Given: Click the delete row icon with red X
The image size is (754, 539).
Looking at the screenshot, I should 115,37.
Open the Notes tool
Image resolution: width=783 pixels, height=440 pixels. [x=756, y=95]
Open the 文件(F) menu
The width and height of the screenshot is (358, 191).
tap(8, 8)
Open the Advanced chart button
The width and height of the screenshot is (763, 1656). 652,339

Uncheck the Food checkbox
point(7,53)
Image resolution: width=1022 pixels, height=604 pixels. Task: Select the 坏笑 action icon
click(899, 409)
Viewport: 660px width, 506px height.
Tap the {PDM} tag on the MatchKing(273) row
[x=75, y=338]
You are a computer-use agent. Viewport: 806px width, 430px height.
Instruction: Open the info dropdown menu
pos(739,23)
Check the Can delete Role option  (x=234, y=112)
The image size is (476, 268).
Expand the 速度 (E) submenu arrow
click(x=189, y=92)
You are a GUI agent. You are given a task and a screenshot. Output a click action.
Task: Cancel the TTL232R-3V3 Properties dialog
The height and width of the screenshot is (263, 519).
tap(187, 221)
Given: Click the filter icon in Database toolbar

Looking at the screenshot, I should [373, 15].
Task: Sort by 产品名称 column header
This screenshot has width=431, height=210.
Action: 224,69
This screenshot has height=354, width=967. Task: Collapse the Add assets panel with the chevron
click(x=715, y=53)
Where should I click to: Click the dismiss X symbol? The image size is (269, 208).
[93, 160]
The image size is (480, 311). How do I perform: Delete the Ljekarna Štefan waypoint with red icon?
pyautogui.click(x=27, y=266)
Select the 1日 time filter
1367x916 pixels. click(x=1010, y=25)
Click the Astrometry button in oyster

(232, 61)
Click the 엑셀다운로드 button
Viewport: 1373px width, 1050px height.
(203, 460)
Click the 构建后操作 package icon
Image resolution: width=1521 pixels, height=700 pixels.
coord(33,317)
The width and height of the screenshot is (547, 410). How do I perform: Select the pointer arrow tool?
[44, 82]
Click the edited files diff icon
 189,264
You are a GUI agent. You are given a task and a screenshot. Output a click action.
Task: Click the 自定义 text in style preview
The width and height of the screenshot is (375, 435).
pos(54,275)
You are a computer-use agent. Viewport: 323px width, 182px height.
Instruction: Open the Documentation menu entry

----------------------------------------

◆ **Exercise requirements**: Only output the lines from the one with "Click the edited files diff icon" through the end of the entries above, exactly as they are.

◆ **Written reply**:
Click the edited files diff icon
 189,264
You are a GUI agent. You are given a task and a screenshot. Output a click action.
Task: Click the 自定义 text in style preview
The width and height of the screenshot is (375, 435).
pos(54,275)
You are a computer-use agent. Viewport: 323px width, 182px height.
Instruction: Open the Documentation menu entry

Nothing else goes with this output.